* _WORK INSTRUCTION_:
The required answer is each line in the entries below where "computer" occurs.

-=-=-=-=-

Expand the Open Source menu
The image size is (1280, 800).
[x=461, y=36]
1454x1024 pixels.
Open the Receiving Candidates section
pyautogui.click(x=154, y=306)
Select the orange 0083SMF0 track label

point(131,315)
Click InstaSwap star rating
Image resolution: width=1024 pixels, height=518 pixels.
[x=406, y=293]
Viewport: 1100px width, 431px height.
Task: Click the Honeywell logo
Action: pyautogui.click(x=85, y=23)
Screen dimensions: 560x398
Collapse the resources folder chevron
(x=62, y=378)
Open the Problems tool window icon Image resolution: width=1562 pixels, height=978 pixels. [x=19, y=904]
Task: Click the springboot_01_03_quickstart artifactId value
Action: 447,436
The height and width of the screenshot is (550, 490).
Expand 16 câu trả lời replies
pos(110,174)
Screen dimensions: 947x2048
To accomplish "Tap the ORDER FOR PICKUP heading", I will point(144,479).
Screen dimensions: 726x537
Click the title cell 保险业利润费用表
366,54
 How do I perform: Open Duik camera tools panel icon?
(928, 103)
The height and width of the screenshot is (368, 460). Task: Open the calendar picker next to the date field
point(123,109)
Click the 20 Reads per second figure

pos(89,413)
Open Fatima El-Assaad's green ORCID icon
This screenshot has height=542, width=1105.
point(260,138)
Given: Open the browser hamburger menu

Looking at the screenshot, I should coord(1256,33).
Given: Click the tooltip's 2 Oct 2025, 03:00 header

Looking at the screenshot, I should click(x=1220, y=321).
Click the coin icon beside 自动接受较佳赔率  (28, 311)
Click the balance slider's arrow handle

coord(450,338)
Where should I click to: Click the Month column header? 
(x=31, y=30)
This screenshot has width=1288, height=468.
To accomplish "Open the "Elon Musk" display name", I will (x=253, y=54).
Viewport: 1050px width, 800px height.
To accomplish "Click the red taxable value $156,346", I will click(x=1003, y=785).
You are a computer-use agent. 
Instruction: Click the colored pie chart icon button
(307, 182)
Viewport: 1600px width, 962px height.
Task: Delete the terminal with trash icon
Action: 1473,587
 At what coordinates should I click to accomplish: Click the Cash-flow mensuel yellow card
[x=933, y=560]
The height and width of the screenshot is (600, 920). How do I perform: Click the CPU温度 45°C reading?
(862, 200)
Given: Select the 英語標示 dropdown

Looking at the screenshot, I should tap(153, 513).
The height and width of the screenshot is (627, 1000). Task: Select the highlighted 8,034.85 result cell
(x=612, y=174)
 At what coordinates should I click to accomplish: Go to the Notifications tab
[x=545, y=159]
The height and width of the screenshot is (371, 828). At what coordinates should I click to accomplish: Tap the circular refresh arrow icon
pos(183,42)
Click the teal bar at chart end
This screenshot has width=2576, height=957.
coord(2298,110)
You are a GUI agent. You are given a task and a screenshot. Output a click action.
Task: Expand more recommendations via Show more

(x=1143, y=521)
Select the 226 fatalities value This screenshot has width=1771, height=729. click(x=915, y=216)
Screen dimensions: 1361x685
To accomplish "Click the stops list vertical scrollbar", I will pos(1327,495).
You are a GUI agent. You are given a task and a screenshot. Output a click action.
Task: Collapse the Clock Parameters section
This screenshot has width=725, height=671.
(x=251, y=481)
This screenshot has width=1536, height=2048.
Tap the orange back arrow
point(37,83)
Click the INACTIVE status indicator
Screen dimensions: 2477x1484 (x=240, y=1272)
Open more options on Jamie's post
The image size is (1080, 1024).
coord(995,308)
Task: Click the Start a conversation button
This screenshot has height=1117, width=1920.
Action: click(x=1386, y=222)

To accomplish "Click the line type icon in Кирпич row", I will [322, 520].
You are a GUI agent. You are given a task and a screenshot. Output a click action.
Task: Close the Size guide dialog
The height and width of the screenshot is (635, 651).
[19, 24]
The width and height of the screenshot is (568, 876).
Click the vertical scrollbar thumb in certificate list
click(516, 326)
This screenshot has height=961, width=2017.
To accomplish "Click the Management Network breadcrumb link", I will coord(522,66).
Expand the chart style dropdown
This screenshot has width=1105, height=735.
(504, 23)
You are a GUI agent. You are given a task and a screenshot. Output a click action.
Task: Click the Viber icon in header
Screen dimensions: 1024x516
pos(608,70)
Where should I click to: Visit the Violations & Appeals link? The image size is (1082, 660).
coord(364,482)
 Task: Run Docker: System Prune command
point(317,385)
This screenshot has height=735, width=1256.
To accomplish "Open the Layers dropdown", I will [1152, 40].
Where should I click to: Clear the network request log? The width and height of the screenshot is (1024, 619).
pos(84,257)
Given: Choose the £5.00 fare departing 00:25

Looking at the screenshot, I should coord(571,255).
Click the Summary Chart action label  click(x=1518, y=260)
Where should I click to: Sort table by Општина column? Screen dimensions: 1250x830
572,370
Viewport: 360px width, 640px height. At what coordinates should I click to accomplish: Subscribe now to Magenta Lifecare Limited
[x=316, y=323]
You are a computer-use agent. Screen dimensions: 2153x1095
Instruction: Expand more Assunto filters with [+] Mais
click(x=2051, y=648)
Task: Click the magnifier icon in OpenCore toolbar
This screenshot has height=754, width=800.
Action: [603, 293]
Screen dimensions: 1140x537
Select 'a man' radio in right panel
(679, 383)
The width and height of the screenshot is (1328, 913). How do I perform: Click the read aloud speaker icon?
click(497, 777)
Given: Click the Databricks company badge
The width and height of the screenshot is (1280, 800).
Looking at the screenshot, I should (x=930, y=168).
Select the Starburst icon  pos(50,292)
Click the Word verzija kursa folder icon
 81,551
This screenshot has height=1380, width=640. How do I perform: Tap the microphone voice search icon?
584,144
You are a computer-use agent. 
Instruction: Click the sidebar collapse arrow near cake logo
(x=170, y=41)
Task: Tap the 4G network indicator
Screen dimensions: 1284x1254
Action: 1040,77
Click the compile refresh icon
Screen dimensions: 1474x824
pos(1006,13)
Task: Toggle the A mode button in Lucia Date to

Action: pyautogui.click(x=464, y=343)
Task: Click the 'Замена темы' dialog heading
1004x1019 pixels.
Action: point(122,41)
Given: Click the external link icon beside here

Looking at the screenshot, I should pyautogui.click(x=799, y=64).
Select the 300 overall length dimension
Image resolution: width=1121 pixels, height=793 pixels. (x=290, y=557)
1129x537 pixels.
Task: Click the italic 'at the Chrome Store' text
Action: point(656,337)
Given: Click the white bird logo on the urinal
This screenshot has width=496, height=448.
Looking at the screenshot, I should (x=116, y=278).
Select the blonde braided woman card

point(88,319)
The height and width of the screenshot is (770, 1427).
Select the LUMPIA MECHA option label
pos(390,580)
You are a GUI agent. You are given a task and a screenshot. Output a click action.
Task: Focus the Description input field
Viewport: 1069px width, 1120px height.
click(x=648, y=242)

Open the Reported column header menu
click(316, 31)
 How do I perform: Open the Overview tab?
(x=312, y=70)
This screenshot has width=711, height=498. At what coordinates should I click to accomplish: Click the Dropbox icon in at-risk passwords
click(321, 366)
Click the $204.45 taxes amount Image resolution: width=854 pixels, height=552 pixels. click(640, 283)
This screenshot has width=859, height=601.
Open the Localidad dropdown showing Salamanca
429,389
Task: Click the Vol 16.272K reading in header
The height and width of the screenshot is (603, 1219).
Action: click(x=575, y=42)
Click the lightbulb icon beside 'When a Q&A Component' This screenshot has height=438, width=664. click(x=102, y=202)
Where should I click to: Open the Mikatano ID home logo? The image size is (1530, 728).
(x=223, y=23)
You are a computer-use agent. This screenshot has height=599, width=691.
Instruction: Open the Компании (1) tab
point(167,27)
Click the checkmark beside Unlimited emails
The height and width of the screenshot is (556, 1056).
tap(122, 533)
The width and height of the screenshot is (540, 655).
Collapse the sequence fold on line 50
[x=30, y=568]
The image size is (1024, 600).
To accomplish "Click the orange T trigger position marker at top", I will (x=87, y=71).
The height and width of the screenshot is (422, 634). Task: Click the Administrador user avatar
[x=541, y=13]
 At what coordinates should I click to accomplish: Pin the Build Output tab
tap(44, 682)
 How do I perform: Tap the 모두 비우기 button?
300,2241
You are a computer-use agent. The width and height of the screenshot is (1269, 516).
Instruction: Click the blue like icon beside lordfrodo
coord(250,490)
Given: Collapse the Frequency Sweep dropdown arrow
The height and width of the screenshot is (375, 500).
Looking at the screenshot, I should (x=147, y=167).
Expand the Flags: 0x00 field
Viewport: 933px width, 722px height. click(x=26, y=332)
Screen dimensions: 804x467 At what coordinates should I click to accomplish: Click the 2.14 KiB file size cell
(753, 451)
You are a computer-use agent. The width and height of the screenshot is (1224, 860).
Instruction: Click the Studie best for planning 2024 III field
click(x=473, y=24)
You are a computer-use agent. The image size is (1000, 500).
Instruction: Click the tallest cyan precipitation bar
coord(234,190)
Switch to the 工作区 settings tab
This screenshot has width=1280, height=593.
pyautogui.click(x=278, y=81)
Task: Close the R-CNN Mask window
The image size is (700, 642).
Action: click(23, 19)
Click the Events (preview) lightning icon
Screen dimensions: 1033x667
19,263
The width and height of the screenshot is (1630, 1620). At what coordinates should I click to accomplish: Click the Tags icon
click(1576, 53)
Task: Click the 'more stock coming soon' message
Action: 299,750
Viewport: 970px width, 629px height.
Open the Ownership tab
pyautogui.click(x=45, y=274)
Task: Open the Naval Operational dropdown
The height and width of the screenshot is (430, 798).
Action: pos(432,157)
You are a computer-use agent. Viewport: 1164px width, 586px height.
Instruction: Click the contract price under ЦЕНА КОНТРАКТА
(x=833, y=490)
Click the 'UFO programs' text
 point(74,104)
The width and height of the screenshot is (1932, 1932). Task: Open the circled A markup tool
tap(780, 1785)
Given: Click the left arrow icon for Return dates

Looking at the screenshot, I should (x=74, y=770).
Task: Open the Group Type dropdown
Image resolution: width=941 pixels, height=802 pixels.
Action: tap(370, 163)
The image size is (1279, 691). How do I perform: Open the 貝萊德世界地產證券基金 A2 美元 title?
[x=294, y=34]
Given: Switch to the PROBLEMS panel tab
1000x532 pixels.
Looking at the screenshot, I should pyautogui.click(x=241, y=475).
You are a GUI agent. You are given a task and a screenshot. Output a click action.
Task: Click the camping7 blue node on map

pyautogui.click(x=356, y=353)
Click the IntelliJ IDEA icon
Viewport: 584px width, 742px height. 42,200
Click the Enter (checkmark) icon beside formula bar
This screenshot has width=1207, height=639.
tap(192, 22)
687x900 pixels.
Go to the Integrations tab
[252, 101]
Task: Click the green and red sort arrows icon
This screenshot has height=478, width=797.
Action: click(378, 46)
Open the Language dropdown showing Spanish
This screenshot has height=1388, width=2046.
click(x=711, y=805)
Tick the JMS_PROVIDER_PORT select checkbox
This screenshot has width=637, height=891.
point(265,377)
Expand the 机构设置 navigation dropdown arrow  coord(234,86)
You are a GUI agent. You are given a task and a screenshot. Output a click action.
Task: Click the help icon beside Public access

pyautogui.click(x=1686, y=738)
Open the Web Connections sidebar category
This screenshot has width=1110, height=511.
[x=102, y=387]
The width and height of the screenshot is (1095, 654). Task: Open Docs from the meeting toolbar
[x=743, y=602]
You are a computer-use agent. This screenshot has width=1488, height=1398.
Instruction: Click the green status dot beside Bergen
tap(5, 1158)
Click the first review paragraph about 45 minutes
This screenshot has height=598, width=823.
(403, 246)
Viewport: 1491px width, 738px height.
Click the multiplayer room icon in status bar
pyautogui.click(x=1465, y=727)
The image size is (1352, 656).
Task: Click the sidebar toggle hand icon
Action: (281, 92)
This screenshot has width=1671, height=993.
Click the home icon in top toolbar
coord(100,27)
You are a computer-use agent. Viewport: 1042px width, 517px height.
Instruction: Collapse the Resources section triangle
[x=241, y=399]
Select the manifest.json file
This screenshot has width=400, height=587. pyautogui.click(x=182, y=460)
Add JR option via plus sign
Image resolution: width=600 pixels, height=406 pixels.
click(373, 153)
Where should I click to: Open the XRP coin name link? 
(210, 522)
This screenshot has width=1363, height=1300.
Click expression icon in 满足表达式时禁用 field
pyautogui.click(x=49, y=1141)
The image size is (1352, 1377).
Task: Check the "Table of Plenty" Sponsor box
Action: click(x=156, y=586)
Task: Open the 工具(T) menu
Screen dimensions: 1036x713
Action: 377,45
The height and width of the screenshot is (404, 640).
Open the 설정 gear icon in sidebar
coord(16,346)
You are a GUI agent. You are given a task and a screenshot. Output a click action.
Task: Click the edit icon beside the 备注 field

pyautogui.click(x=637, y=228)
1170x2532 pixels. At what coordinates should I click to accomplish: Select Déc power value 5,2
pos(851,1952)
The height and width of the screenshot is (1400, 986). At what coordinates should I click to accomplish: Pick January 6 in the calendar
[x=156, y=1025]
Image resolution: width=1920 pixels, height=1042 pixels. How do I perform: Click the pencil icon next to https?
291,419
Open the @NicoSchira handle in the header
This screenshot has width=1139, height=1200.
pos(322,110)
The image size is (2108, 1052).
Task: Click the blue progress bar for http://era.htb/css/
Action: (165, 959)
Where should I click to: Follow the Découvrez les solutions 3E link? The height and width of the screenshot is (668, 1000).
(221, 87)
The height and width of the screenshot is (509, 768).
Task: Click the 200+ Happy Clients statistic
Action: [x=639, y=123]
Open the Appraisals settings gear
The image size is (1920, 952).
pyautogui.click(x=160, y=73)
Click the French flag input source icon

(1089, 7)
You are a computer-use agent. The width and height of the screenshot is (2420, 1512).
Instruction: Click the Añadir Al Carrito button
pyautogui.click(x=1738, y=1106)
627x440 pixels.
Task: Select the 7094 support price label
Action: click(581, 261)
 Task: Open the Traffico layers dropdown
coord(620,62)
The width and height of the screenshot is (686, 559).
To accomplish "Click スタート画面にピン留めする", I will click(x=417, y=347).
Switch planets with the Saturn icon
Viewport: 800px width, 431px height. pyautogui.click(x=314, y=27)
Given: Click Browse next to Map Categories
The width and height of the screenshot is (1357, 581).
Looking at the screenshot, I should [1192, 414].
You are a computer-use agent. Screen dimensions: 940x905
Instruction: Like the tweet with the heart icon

-=-=-=-=-

* _TASK RESPONSE_:
You are a computer-use agent. 
You are a computer-use agent. Screen dimensions: 2153x1095
You are a computer-use agent. 
You are a computer-use agent. This screenshot has height=599, width=691.
You are a computer-use agent. The width and height of the screenshot is (1269, 516).
You are a computer-use agent. The width and height of the screenshot is (1224, 860).
You are a computer-use agent. The image size is (1000, 500).
You are a computer-use agent. Viewport: 1164px width, 586px height.
You are a computer-use agent. This screenshot has width=1488, height=1398.
You are a computer-use agent. Viewport: 1042px width, 517px height.
You are a computer-use agent. The width and height of the screenshot is (2420, 1512).
You are a computer-use agent. Screen dimensions: 940x905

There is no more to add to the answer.